The answer must be every line from the entries below that contains "Deutschland".

# EXTRACTED MATERIAL
_ _ _ _ _
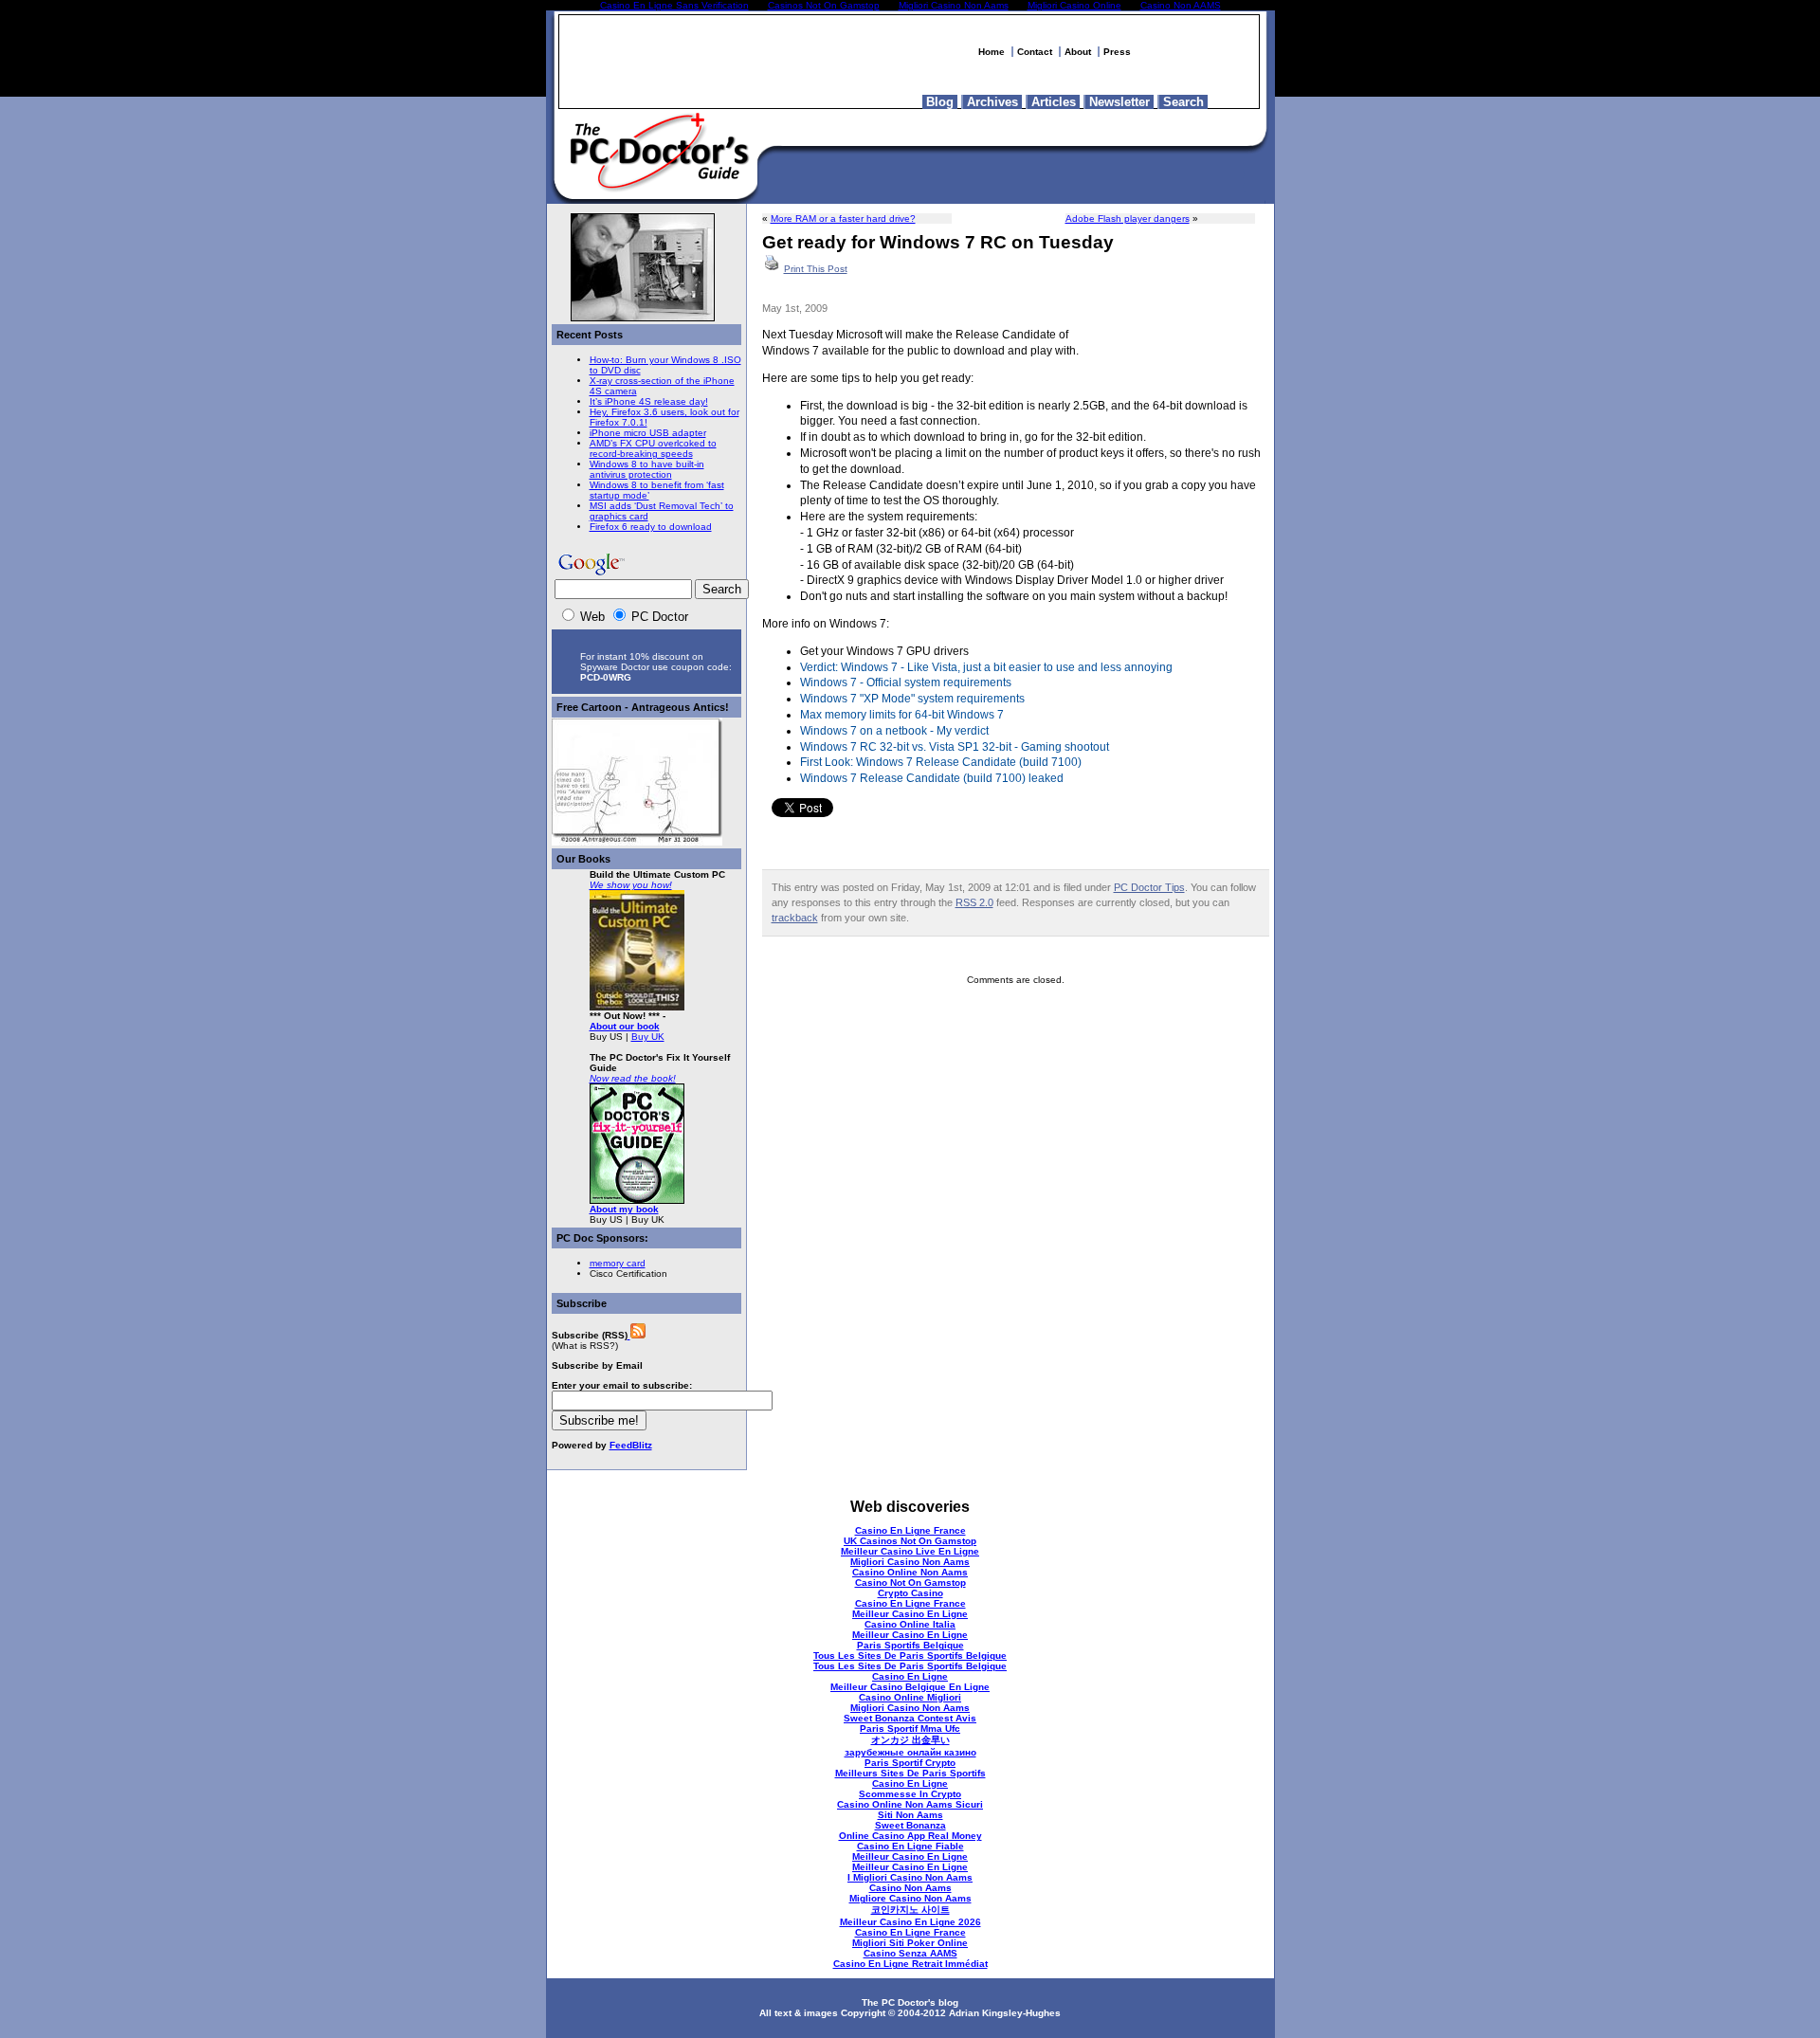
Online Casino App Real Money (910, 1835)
_ _ _ _ _
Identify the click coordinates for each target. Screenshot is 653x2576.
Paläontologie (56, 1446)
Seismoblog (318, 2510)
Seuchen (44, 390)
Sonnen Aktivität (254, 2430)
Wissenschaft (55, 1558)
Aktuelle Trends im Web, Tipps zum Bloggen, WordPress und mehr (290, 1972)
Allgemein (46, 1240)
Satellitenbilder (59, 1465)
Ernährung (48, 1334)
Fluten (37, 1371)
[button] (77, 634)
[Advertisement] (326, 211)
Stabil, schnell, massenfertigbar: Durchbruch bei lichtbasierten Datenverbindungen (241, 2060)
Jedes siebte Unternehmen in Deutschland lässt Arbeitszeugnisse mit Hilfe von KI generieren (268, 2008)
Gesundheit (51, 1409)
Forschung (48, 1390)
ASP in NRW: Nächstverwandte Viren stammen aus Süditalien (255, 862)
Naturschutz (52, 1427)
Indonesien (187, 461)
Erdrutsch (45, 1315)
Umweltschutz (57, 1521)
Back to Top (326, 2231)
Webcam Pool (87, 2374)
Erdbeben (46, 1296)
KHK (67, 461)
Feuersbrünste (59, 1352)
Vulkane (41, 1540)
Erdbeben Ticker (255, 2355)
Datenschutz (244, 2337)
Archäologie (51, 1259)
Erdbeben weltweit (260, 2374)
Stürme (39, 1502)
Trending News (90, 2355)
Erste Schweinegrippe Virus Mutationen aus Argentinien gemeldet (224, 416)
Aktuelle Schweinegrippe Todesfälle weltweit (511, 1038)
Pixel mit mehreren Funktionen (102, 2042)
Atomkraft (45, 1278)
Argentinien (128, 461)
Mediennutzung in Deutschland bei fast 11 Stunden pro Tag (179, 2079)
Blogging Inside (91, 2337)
_ _ _ _ _
# ANSWER TO THE PROBLEM
Jedes siebte Unternehmen in Deutschland lässt Arbeitszeugnisse mit Hilfe von KI generieren (268, 2008)
Mediennutzung in Deutschland bei fast 11 Stunden pro Tag (179, 2079)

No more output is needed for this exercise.